REQUIREMENT 1:
Please set down the forum thread word for word from "It's kind of" to "because of checklists.".
REQUIREMENT 2:
In the forum thread, above roughly what speed does the motorcycle's steering behavior change?

SOURCE TEXT:
I can't explain why it works, but if I look down the road and around the
corner as far as I can, the bike will follow the proper path. I don't even
feel like I'm giving the steering any inputs. It's very strange.

They kept teaching this over and over in our safety class, but in the safety
class, you aren't riding fast enough to notice. (mostly in a parking lot).
When you are riding very slowly, the motorcycle tends to act more like a
bicycle. But above like 20mph, the steering behavior changes. This I also
don't really understand.

It's kind of the exact opposite of pointing, speaking and being deliberate.

------
sitkack
Along with the scientific method, I am convinced that much of the modern world
is made available because of checklists.

------
malkia
Some time ago we've visited the San Diego's USS Midway aircraft carrier (now
museum).

DATASET ROWS:
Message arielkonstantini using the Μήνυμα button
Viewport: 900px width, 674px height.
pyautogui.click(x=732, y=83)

...

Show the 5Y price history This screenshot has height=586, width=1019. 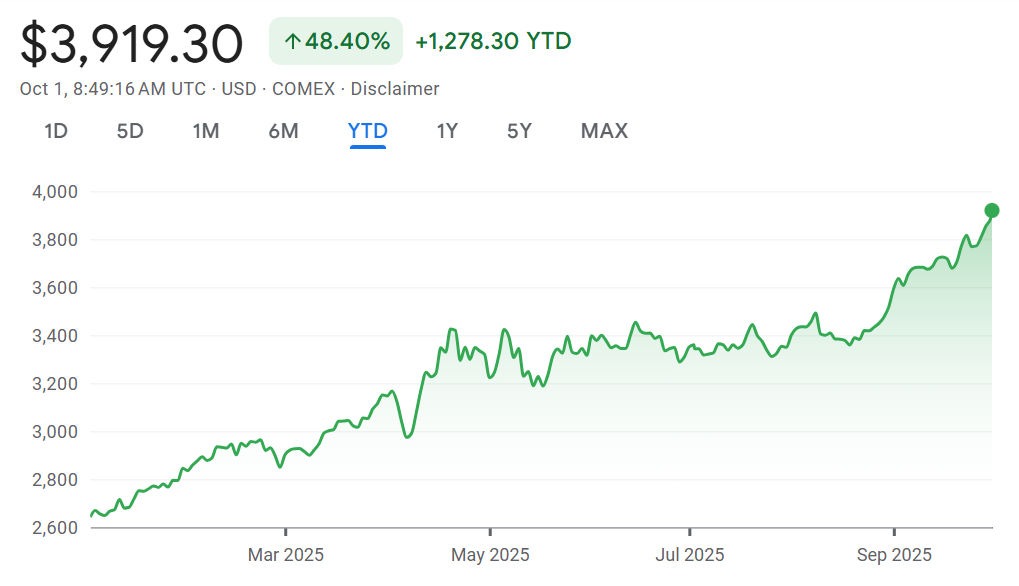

COMPLETE ANSWER 1:
It's kind of the exact opposite of pointing, speaking and being deliberate.

------
sitkack
Along with the scientific method, I am convinced that much of the modern world
is made available because of checklists.

COMPLETE ANSWER 2:
Above about 20 mph.